— Begin Given data —
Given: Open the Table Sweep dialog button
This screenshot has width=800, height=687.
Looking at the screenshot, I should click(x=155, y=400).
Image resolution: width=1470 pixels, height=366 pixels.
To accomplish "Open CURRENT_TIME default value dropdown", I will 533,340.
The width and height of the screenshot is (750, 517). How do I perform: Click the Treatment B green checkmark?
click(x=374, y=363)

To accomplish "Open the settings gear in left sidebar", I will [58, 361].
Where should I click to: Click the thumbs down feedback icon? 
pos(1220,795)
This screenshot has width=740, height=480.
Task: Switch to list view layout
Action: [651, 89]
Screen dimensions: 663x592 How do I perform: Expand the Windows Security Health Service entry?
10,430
— End Given data —
Render the listing as a JSON list of strings, starting at the line that contains "will [58, 361]." and ending at its final line, with one string per line and blank lines omitted.

# Result for this exercise
[
  "To accomplish \"Open the settings gear in left sidebar\", I will [58, 361].",
  "Where should I click to: Click the thumbs down feedback icon? ",
  "pos(1220,795)",
  "This screenshot has width=740, height=480.",
  "Task: Switch to list view layout",
  "Action: [651, 89]",
  "Screen dimensions: 663x592 How do I perform: Expand the Windows Security Health Service entry?",
  "10,430"
]